Recently, we introduced a concept for a dedicated in-situ (S)TEM for flexible multi-stimuli experimental setups with the capabilities of holographic recording and scanning electron microscopy type imaging. A central part was a large sample chamber with multiple ports. With a prototype instrument, we demonstrated a maximum resolving power of about 1 nm in conventional imaging mode and substantially better than 5 nm in scanning mode while providing an effectively usable pole piece gap of 70 mm [1].

Here, we report about the state of the first major plug-in fitted into the prototype in-situ (S)TEM: A variable-temperature liquid-helium continuous-flow cryostat for nanometer resolved imaging and diffraction at controlled temperatures between 10 K and 300 K. Arbitrary temperatures in the offered range can be installed and held stable by a heating in the sample mount with the help of a PID controller. The cryostat has two operation modes, one with two cooled radiation shields for temperatures below 10 K and one without the shields for free sample access from outside the cryostat at temperatures down to 20 K. Sample drift due to negative thermal expansion is reduced by a circular cooled sample mount and a flexible copper strand to the cold finger. The design of a continuous flow cryostat with a low consumption rate offers a long working time at low temperature while sucking helium from a 100 l vessel. Additionally, the cryostat offers four cooled terminals for fixed electrical contacts and is prepared for a future incorporation of two mobile electrical probes.

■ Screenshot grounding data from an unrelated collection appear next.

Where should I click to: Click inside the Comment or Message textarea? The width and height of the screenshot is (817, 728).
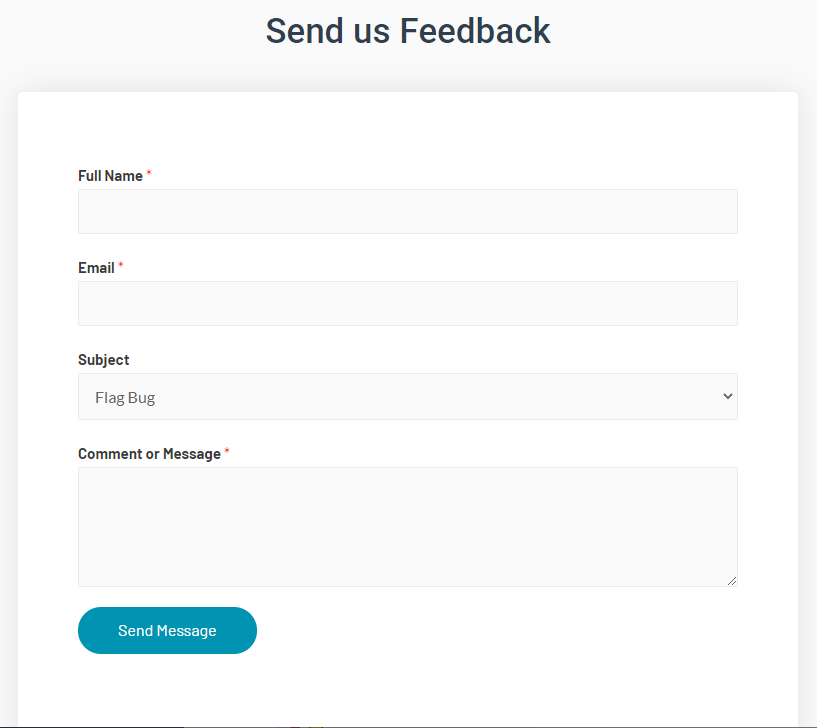[407, 526]
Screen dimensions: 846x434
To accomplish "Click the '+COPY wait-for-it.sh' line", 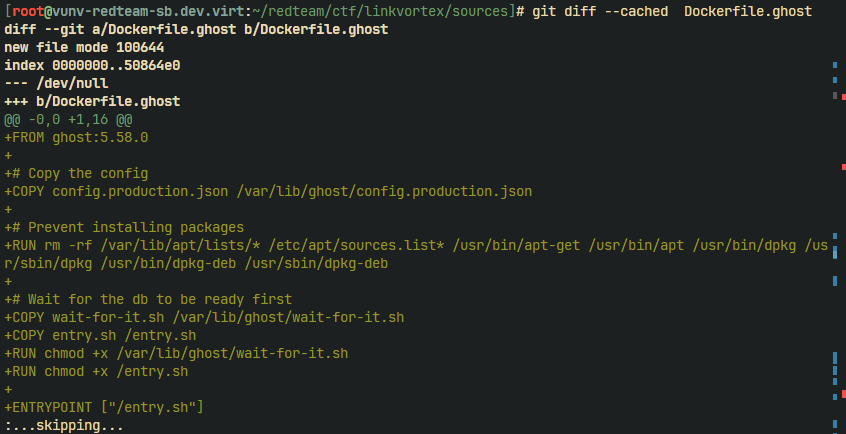I will [204, 317].
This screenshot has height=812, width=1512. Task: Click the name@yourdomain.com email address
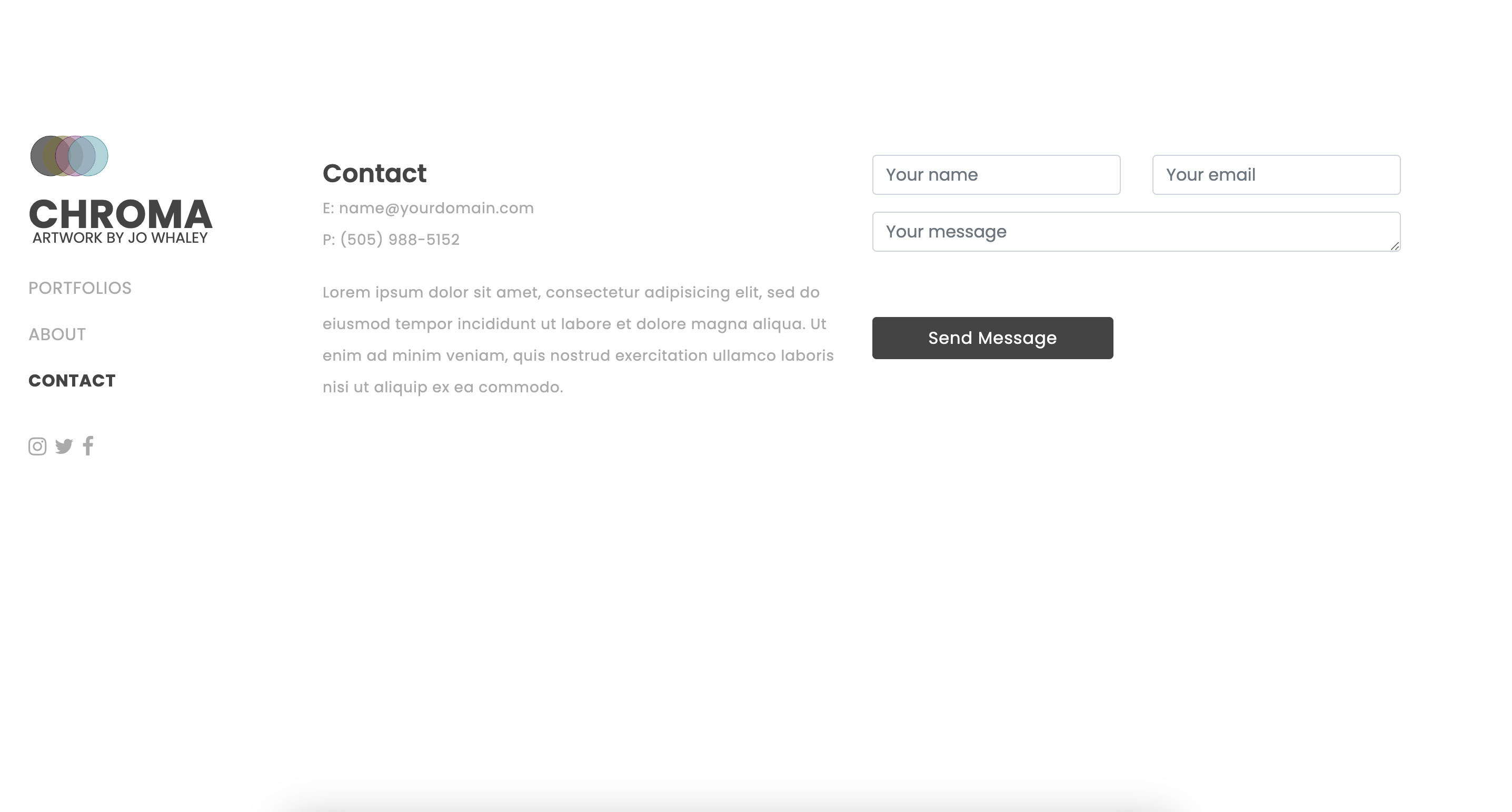click(x=436, y=208)
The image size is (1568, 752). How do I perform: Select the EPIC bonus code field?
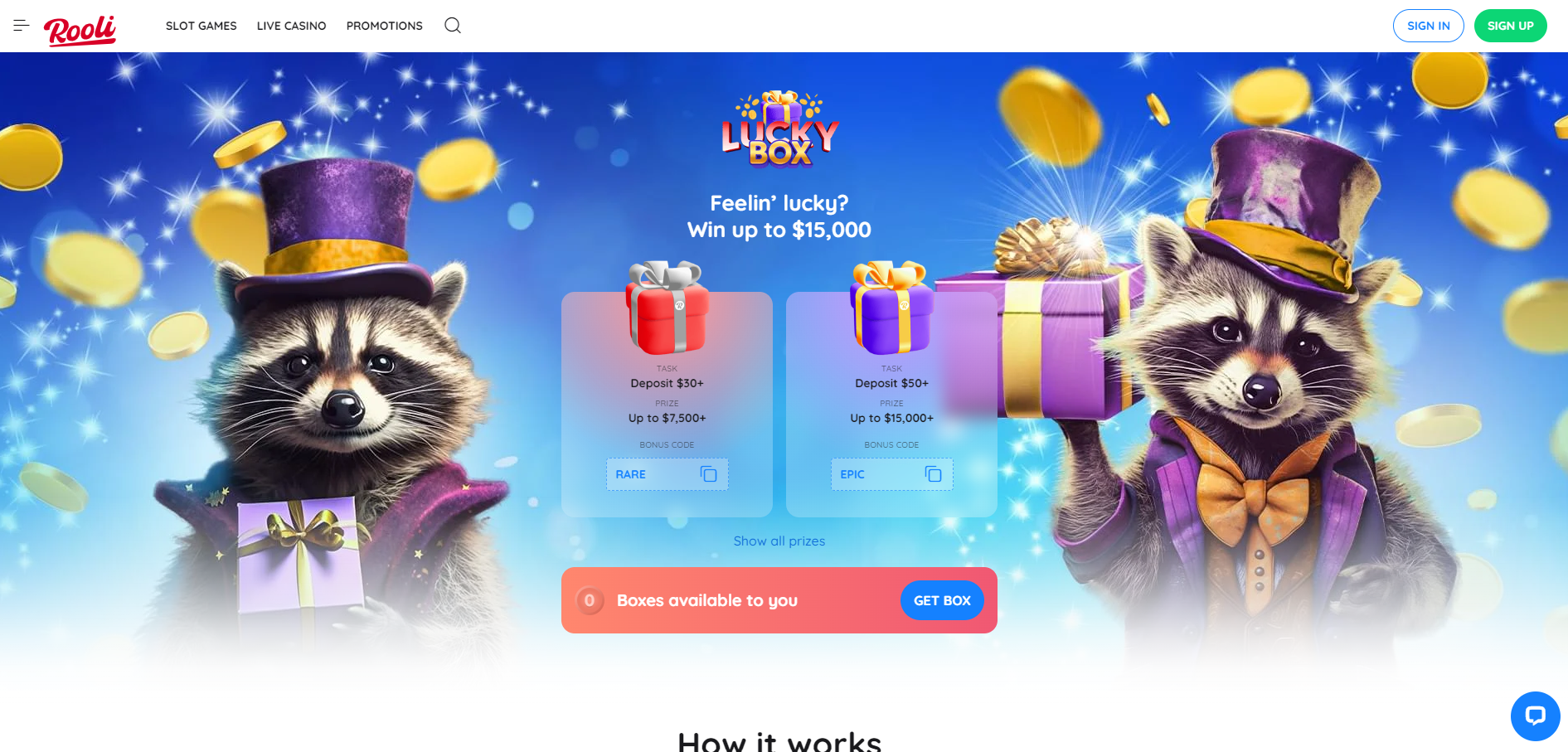click(892, 474)

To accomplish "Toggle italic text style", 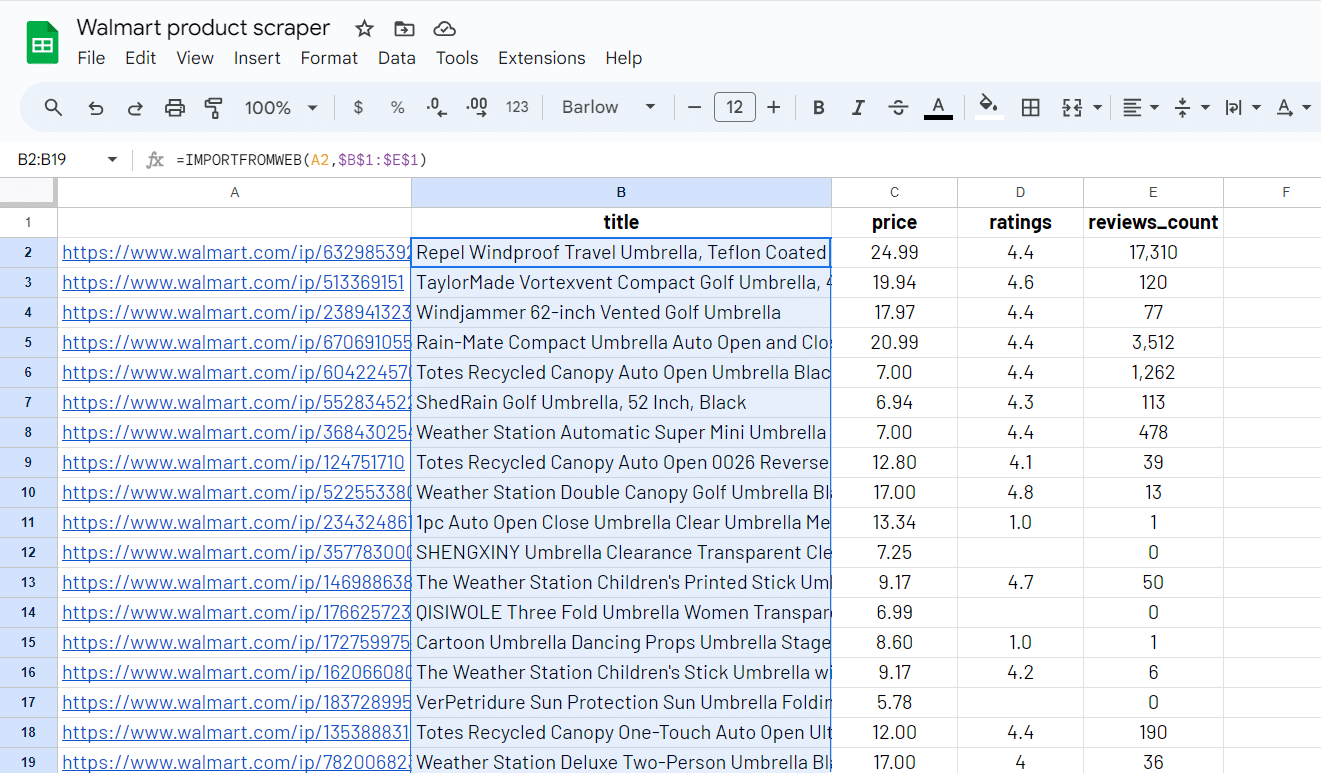I will 857,108.
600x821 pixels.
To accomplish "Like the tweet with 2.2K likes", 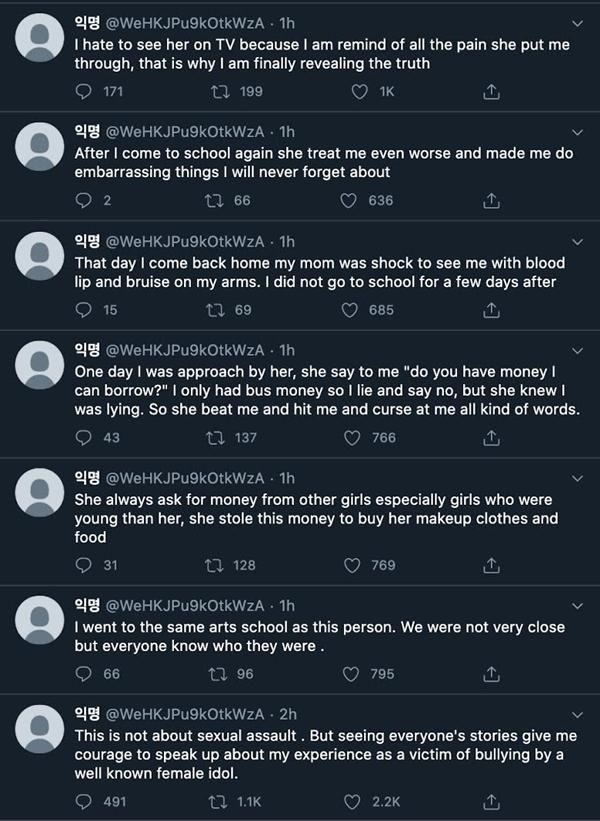I will [349, 801].
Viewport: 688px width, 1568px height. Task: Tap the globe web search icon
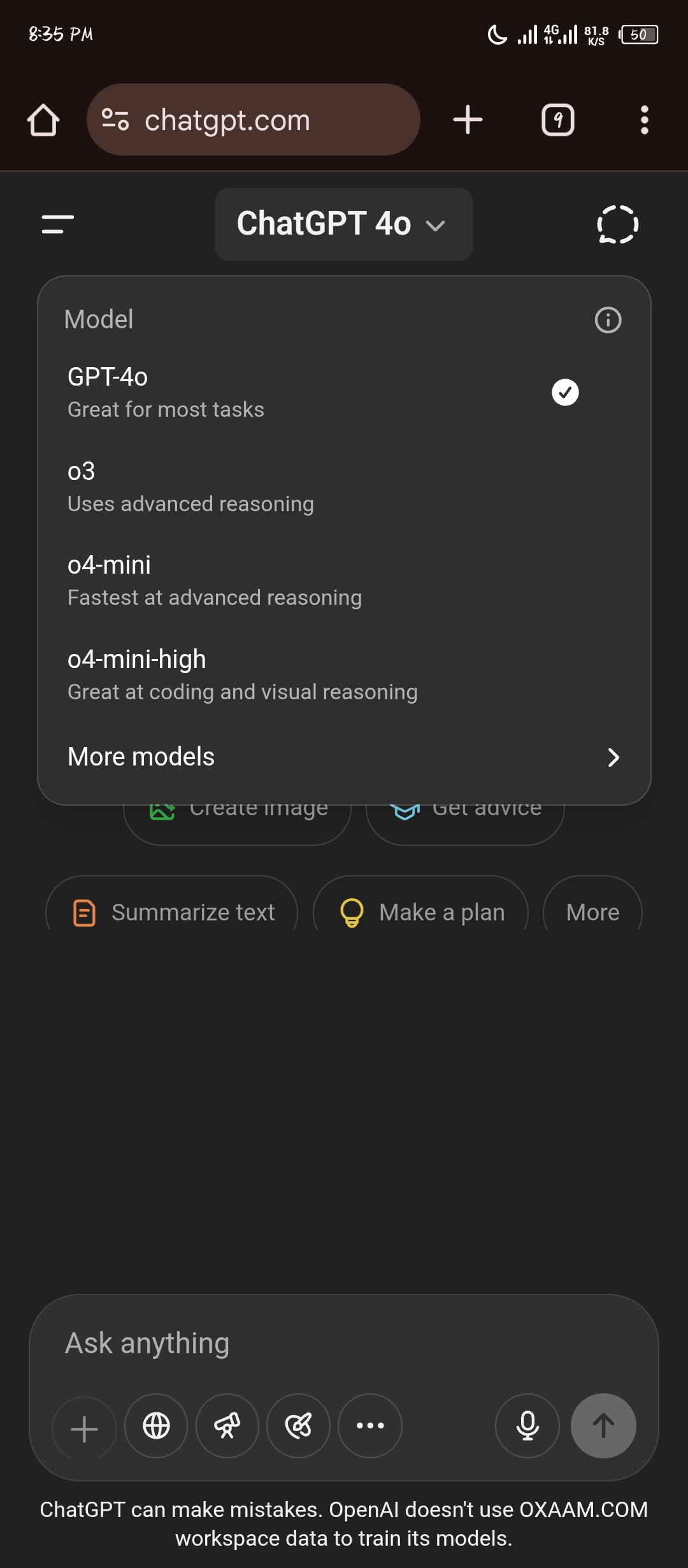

Examples of experiments now possible with this new setup are the mapping of the phase structure of different electronic and magnetic phenomena, like charge density waves and Skyrmions.

Acknowledgements

The authors thank S. Leger for technical assistance.

[1] F Börrnert et al, Ultramicroscopy 151 (2015), p. 31.

Figures:

Photographs of the cryostat as delivered, left—with radiation shields mounted and right—opened with a view on the central sample position.

Photographs of the prototype in-situ (S)TEM with the cryostat inserted while cooling.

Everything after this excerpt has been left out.